● 依頼文: 以下の提供文章で、ガイドがホテルへ迎えに来たのは何時か答えよ。

● 提供文章:
* * * * * * * * *

そんなわけで、ネットの繋がらないままの屋久島。
今朝は3時にモーニングコールをしてもらい、皆でゴソゴソ起きて出発の準備を始めた。
今回屋久島では4人で1部屋という構成になっており、英国人2名がベッド、米国人と僕がフトンとなった。
次回このようなことがあれば、彼らの
「タタミマットレスの上にフトンで寝たい」
という言葉は一切信用しないようにしようと思う。
さて、ガイドさんが3:30にホテルで迎えに来てくれて出発となった。
外はまだ真っ暗。
車を走らせること1時間ちょっとでようやく荒川登山口という場所につく。
雪は降っていないもののエラく寒い。
今日の予報は晴れ。
ただ、放射冷却もあって気温がグッと低いのだろう。
最近、登山での事故のニュースもあったので、自分としてはかなり慎重に装備をしたつもりだった。

* * * * * * * * *

(ポインティング対象データ)

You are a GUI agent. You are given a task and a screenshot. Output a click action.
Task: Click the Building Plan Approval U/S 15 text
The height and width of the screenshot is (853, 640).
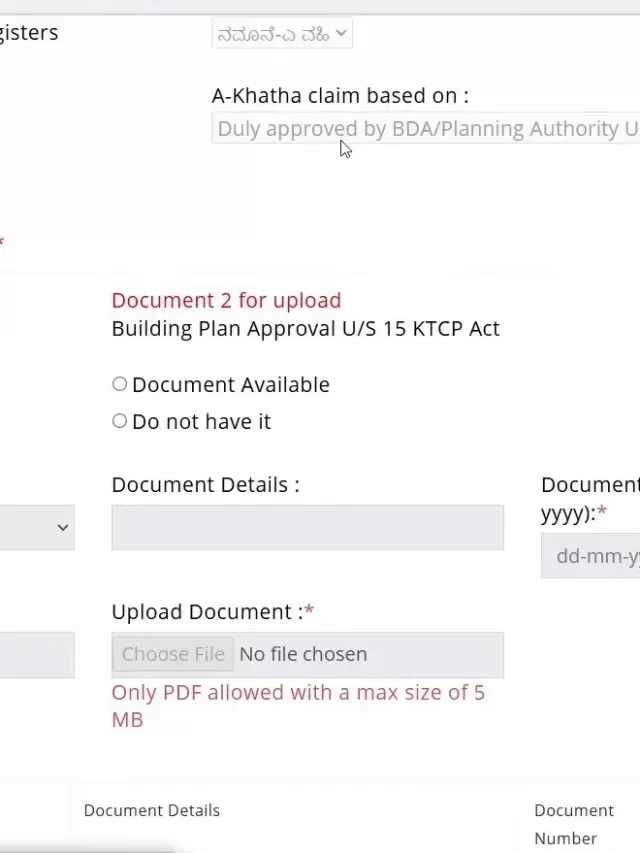click(x=305, y=329)
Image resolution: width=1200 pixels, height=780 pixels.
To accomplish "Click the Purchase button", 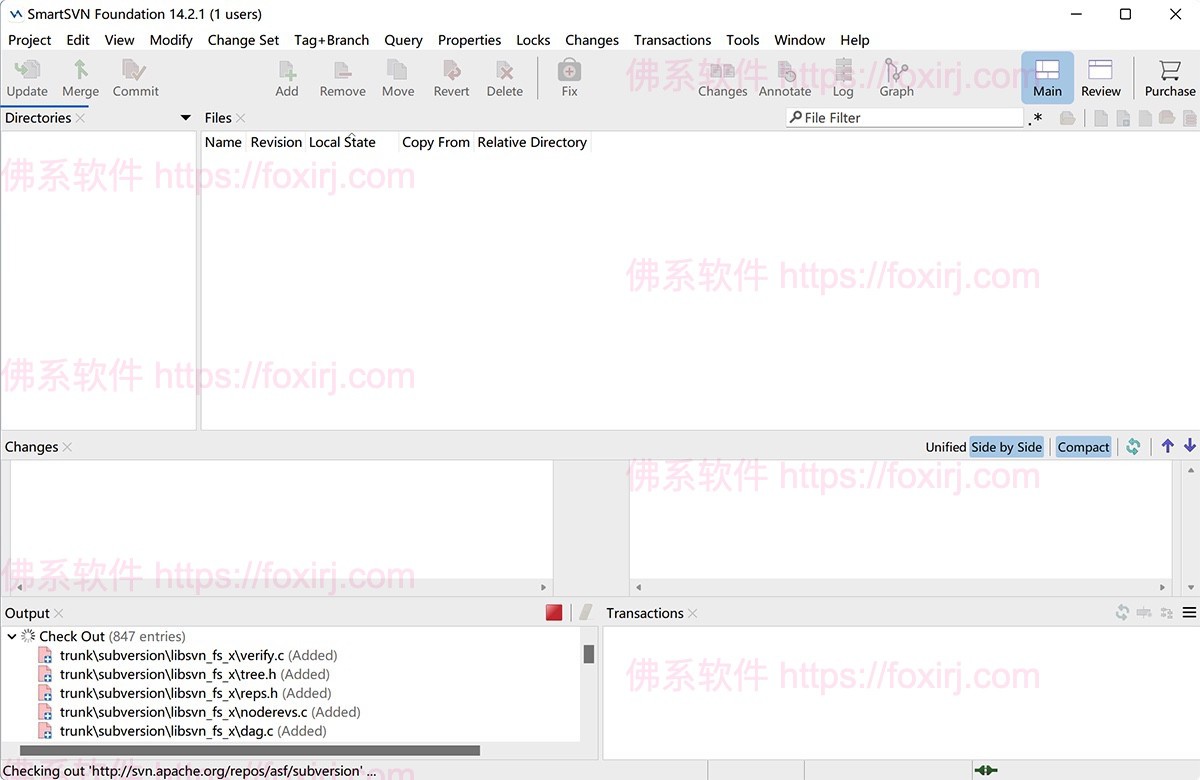I will click(1168, 77).
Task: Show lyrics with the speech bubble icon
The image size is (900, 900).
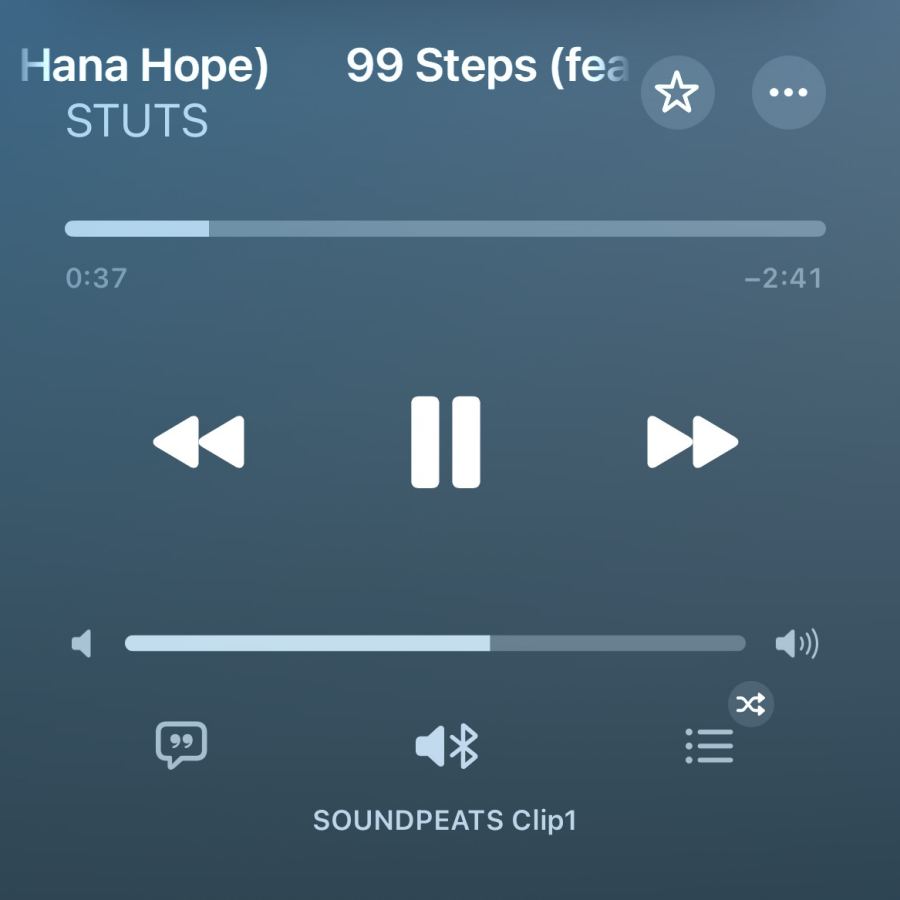Action: pyautogui.click(x=181, y=745)
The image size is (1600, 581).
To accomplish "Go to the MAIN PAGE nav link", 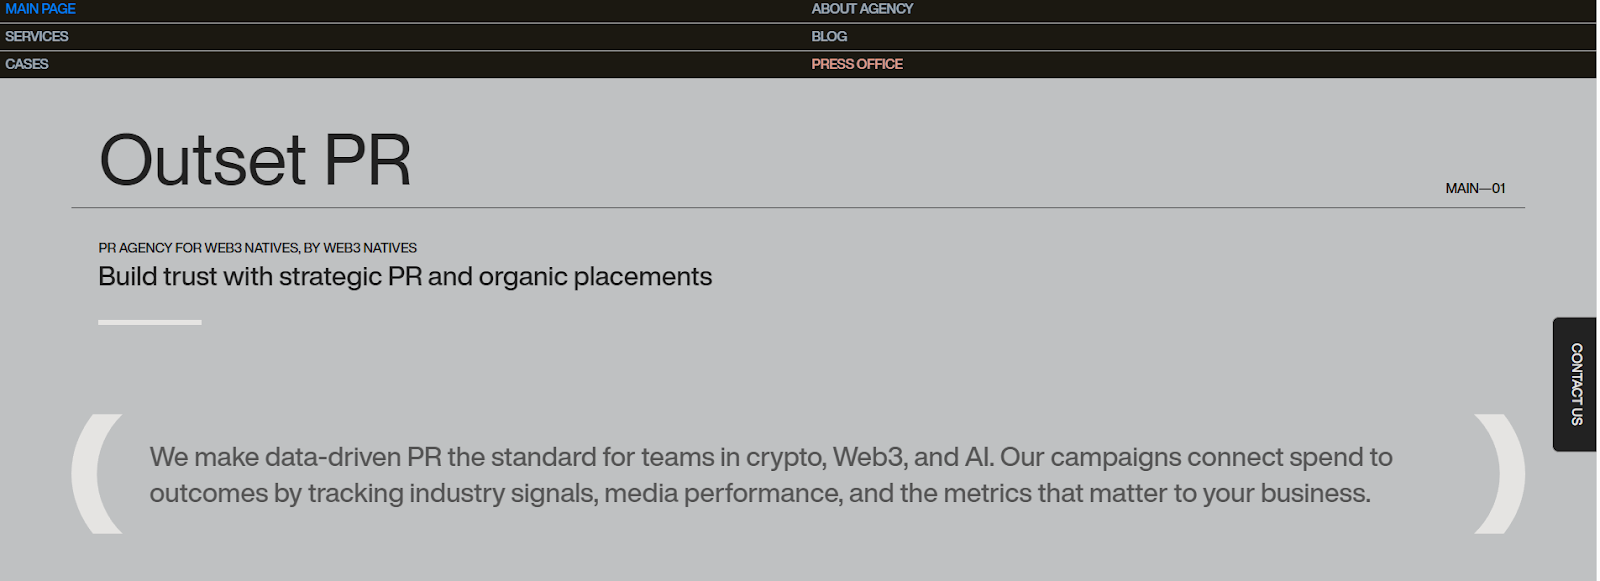I will point(40,9).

* * * * * * * * *

● 回答文: 3:30。